-- INFORMATION GIVEN follows --

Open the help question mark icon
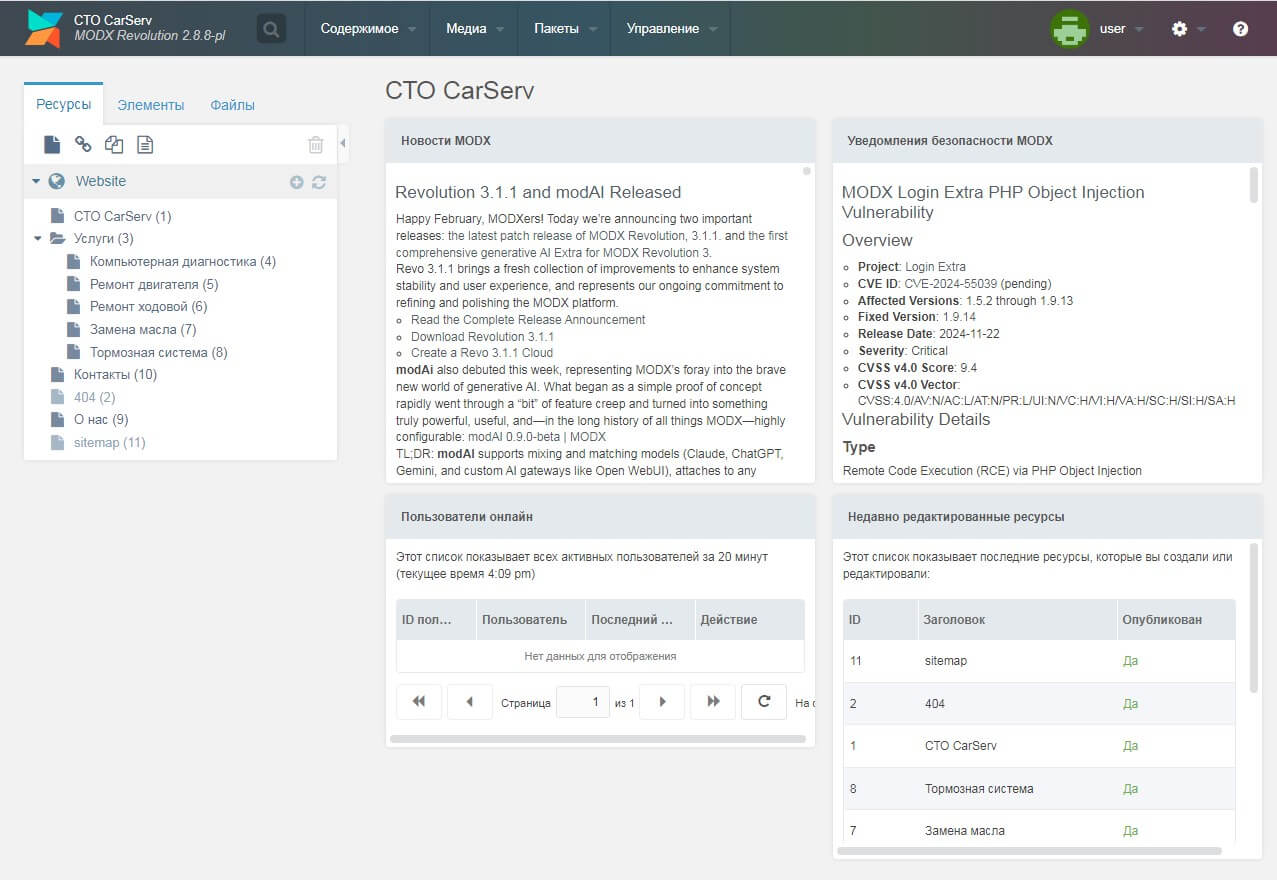Screen dimensions: 1277x880 1240,29
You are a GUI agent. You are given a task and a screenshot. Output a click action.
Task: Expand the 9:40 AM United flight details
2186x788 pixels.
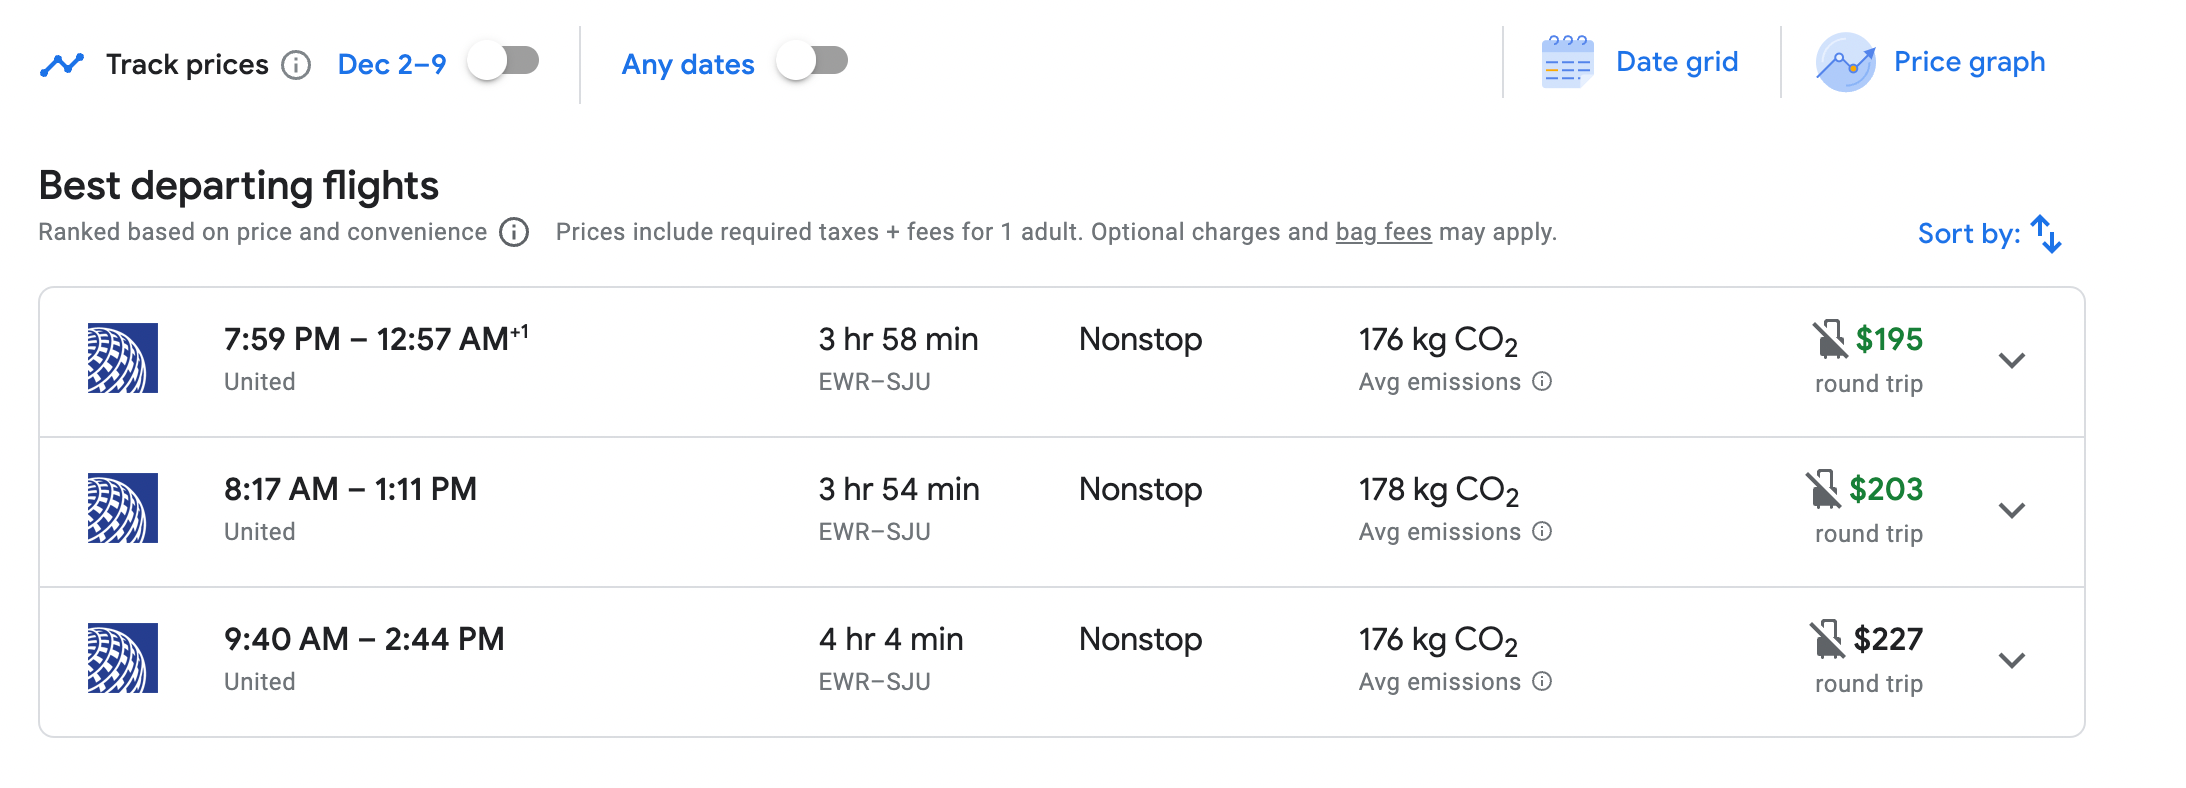[2011, 660]
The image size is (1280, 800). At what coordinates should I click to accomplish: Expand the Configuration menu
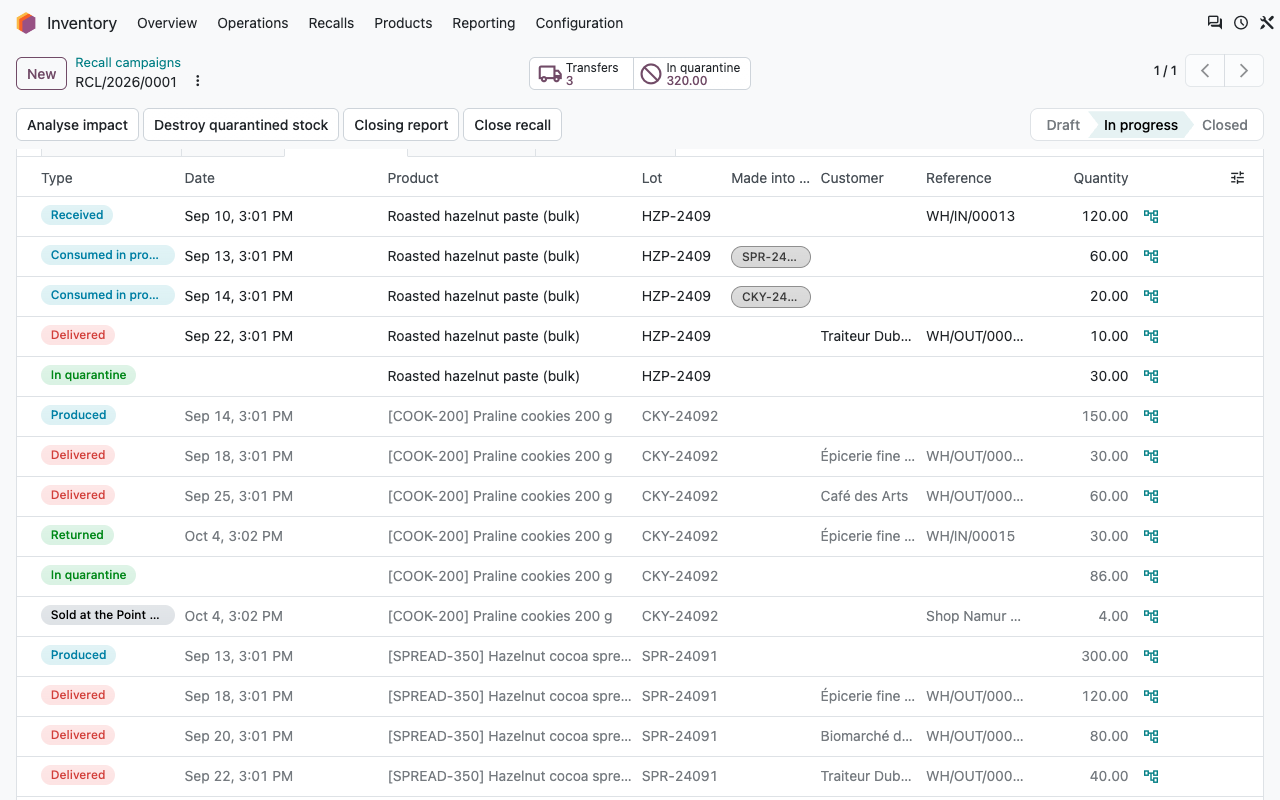(579, 23)
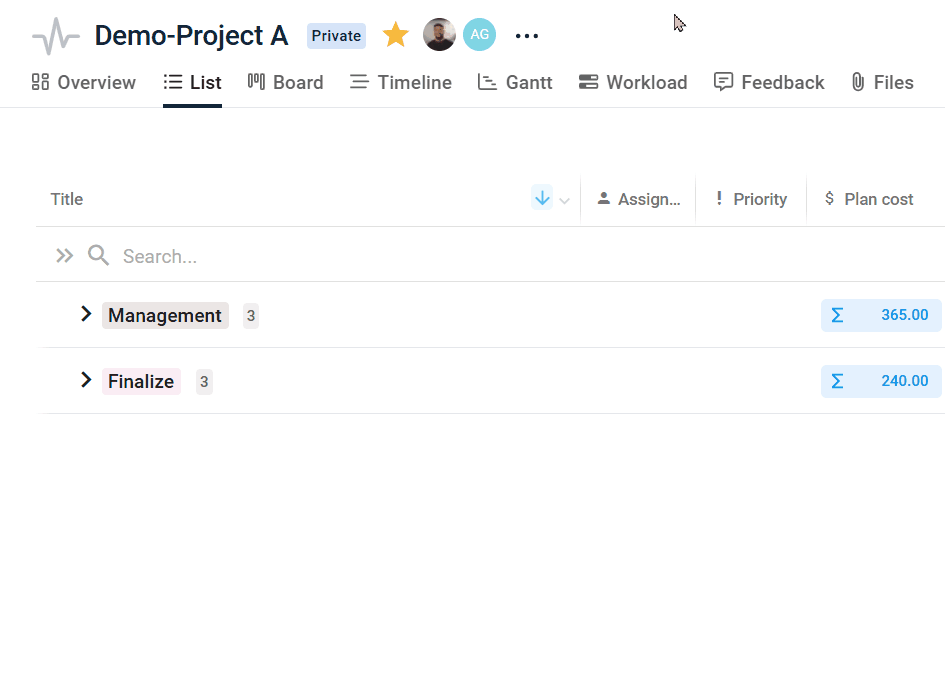This screenshot has height=685, width=945.
Task: Open the Board tab
Action: tap(286, 82)
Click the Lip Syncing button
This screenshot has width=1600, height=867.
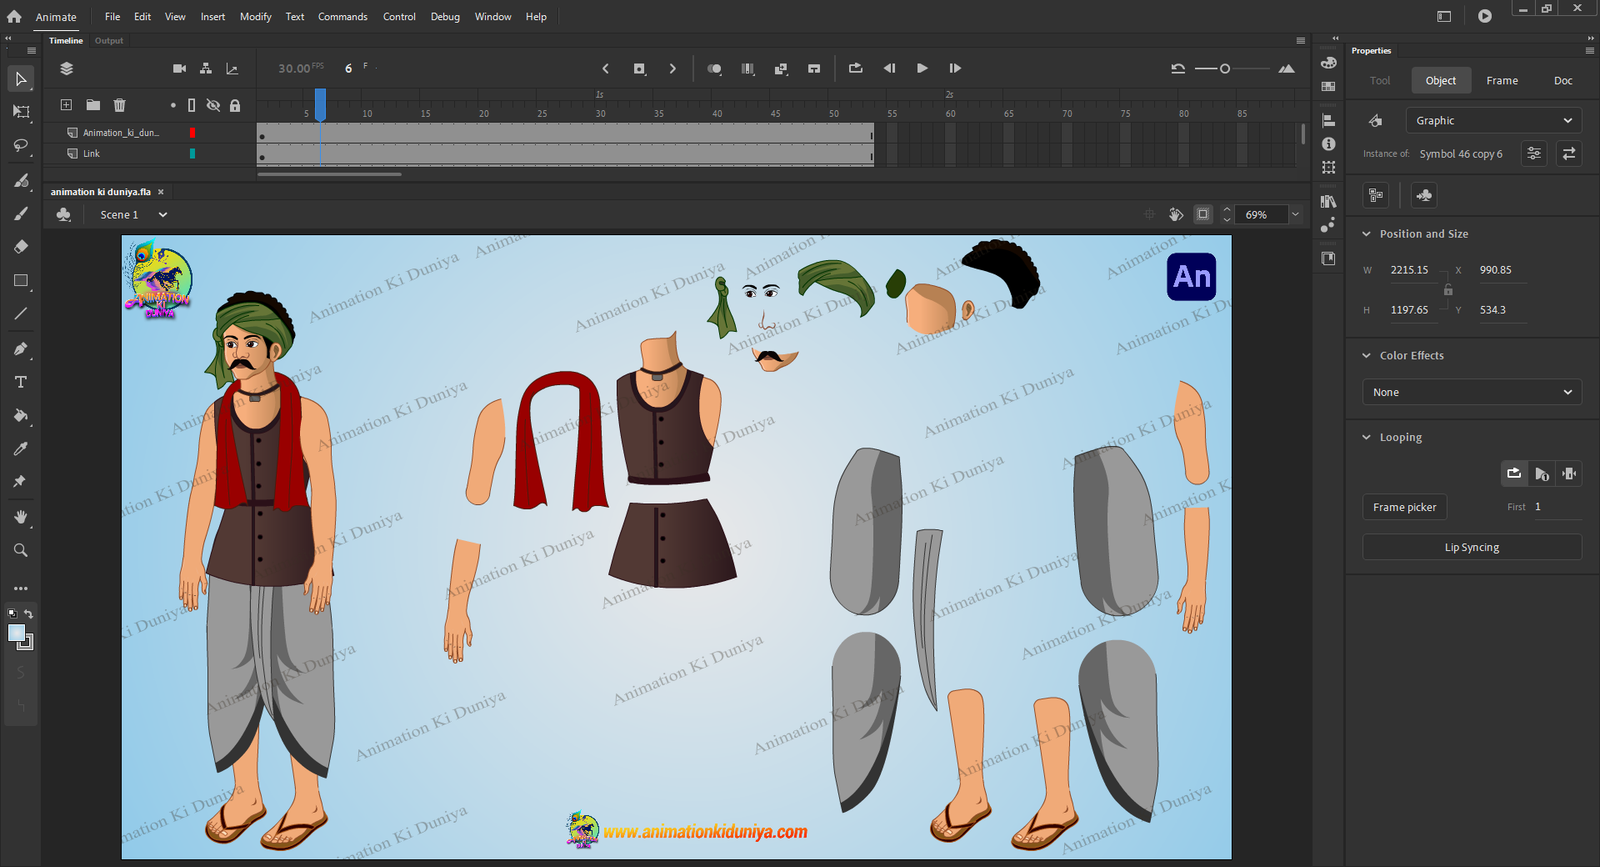1471,548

-- INFORMATION GIVEN concluded --

#### TASK STATEMENT
Leave out the pictures, and give all the records again exactly.

#### YOUR RESPONSE
Open the help question mark icon
Screen dimensions: 1277x880 1240,29
You are a GUI agent. You are given a task and a screenshot. Output a click action.
Task: Expand the 9:40 AM United flight details
2186x788 pixels.
[2011, 660]
The image size is (1280, 800). At what coordinates should I click to accomplish: Expand the Configuration menu
(579, 23)
This screenshot has height=685, width=945.
Task: Open the Board tab
Action: tap(286, 82)
Click the Lip Syncing button
This screenshot has width=1600, height=867.
1471,548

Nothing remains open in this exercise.